Data mining is the process of automatically searching large volumes of data for models and patterns using computational techniques from statistics, machine learning and information theory; it is the ideal tool for such an extraction of knowledge. Data mining is usually associated with a business or an organization's need to identify trends and profiles, allowing, for example, retailers to discover patterns on which to base marketing objectives.
This book looks at both classical and recent techniques of data mining, such as clustering, discriminant analysis, logistic regression, generalized linear models, regularized regression, PLS regression, decision trees, neural networks, support vector machines, Vapnik theory, naive Bayesian classifier, ensemble learning and detection of association rules. They are discussed along with illustrative examples throughout the book to explain the theory of these methods, as well as their strengths and limitations.
Presents a comprehensive introduction to all techniques used in data mining and statistical learning, from classical to latest techniques.
Starts from basic principles up to advanced concepts.
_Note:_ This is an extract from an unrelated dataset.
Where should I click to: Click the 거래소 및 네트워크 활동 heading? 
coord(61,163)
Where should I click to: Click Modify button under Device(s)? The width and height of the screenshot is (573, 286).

Includes many step-by-step examples with the main software (R, SAS, IBM SPSS) as well as a thorough discussion and comparison of those software.
Gives practical tips for data mining implementation to solve real world problems.
Looks at a range of tools and applications, such as association rules, web mining and text mining, with a special focus on credit scoring.
Supported by an accompanying website hosting datasets and user analysis.
Statisticians and business intelligence analysts, students as well as computer science, biology, marketing and financial risk professionals in both commercial and government organizations across all business and industry sectors will benefit from this book.